From the data that follows, print exactly the lines starting at the one containing "Task: Select the highlighted" and ending at the one containing "Select the ROOMS 4 summary card"; include both of them and nothing more.
....
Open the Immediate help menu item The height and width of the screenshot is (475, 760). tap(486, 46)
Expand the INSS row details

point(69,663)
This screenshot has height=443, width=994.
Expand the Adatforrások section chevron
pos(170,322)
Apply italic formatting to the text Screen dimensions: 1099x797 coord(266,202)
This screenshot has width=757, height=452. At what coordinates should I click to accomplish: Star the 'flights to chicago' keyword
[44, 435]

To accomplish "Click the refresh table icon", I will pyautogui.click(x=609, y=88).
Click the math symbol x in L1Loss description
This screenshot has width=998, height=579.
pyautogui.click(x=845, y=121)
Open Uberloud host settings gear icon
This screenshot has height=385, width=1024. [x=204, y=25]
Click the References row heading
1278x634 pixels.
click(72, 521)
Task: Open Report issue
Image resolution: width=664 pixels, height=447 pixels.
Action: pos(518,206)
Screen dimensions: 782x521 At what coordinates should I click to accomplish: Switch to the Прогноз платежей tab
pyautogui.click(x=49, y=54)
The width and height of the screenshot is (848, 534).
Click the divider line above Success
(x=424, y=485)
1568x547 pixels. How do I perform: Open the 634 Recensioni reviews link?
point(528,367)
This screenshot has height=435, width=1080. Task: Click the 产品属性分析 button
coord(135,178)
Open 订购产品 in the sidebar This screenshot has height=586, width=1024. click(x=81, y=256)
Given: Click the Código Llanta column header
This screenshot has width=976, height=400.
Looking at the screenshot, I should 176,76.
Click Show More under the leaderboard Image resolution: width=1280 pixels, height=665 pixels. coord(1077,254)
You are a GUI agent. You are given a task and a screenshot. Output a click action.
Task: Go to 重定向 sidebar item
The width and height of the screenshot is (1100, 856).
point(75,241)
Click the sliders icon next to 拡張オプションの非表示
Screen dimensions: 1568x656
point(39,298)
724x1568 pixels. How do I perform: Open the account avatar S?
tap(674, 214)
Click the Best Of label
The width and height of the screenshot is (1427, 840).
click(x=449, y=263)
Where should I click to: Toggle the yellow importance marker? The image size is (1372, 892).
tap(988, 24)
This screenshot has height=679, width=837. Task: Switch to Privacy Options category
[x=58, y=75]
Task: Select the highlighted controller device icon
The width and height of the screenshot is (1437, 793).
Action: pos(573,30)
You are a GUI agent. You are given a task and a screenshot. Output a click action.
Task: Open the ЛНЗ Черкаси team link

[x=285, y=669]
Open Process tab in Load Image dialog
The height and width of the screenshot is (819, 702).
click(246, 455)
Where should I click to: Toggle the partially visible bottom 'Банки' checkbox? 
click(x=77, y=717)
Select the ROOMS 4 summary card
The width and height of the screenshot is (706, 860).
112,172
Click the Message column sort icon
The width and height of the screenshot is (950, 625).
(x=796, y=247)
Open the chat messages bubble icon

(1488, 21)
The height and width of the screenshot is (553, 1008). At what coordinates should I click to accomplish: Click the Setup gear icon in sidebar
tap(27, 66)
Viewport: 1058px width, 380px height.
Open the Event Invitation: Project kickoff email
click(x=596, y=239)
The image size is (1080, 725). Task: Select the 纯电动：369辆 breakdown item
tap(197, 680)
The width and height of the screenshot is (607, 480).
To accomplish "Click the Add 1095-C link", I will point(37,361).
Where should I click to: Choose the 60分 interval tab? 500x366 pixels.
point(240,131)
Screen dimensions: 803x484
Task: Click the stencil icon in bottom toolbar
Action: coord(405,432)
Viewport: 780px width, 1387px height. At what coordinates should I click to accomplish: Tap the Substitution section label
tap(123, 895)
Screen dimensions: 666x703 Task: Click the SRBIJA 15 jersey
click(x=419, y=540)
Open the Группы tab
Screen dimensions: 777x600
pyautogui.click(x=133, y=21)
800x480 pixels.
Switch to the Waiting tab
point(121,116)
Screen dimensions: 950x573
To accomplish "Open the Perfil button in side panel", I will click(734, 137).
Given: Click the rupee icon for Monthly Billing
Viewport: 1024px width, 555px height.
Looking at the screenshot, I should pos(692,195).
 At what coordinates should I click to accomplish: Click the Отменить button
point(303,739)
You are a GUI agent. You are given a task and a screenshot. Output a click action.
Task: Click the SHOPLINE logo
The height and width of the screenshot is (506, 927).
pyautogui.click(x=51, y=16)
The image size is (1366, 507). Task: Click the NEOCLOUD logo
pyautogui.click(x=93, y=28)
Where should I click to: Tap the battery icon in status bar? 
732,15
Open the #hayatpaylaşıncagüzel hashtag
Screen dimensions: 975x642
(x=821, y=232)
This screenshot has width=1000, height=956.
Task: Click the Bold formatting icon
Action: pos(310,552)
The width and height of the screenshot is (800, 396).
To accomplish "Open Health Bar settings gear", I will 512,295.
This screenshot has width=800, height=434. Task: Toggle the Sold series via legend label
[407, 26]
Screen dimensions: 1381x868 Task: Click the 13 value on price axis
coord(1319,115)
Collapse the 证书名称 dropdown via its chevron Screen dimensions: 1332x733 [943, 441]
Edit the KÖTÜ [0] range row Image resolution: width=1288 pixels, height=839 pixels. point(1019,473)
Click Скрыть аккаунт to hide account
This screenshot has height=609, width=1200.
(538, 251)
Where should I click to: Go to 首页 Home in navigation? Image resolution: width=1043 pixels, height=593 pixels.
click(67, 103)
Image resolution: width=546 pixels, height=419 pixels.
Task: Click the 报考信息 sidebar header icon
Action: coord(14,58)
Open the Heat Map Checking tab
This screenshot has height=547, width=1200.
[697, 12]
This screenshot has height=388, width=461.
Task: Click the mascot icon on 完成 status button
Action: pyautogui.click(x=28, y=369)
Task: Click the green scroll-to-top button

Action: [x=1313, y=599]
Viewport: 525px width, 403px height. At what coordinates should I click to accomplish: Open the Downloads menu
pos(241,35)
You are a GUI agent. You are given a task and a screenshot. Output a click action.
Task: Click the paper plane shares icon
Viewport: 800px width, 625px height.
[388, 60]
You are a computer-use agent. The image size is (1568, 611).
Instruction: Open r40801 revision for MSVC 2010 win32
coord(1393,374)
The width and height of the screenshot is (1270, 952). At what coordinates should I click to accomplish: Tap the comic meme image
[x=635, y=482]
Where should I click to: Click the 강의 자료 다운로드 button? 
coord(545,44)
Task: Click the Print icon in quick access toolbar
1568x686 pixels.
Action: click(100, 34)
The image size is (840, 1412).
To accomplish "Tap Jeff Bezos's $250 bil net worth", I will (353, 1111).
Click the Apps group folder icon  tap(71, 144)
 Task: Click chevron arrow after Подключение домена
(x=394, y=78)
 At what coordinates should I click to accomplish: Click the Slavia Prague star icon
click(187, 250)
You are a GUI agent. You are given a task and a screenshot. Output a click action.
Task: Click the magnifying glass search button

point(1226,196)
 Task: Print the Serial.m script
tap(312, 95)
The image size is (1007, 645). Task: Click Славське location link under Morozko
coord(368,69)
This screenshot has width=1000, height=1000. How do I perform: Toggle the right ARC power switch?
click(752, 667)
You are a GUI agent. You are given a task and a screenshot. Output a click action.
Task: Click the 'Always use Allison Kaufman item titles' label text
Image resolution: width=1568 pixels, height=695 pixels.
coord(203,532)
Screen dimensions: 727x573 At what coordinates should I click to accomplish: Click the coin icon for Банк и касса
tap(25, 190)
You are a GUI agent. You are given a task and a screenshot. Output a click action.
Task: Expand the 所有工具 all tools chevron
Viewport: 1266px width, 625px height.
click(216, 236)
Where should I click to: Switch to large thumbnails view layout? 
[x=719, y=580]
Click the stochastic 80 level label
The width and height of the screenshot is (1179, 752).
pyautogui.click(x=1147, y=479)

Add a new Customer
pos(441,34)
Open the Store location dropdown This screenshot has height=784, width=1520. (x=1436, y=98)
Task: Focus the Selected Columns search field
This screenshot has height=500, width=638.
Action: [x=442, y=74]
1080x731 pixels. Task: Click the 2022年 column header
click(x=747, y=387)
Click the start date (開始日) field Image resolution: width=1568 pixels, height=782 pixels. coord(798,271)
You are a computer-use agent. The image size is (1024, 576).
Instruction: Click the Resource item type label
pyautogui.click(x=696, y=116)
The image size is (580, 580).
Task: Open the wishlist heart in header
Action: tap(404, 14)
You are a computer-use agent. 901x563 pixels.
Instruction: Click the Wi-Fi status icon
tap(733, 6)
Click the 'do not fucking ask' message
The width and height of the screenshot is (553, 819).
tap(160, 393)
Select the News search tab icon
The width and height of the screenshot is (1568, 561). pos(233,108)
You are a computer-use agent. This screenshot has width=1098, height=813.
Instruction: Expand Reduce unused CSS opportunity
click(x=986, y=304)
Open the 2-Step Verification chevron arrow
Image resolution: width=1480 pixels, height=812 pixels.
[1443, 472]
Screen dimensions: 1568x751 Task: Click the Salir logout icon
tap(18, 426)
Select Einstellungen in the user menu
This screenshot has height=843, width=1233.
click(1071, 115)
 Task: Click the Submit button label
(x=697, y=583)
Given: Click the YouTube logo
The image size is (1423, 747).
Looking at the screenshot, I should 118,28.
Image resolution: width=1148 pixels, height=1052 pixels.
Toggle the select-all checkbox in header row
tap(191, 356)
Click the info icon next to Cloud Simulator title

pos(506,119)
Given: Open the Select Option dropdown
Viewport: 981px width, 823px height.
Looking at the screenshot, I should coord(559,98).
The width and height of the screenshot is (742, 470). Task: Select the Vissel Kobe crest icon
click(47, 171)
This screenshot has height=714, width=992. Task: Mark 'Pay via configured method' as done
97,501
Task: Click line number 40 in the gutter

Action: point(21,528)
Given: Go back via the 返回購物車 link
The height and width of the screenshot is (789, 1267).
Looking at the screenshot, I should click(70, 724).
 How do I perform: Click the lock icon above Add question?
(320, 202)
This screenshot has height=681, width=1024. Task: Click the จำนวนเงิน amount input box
....
== Written solution ==
Task: Select the highlighted controller device icon
The width and height of the screenshot is (1437, 793).
Action: pos(573,30)
You are a GUI agent. You are given a task and a screenshot. Output a click action.
Task: Open the ЛНЗ Черкаси team link

[x=285, y=669]
Open Process tab in Load Image dialog
The height and width of the screenshot is (819, 702).
click(246, 455)
Where should I click to: Toggle the partially visible bottom 'Банки' checkbox? 
click(x=77, y=717)
Select the ROOMS 4 summary card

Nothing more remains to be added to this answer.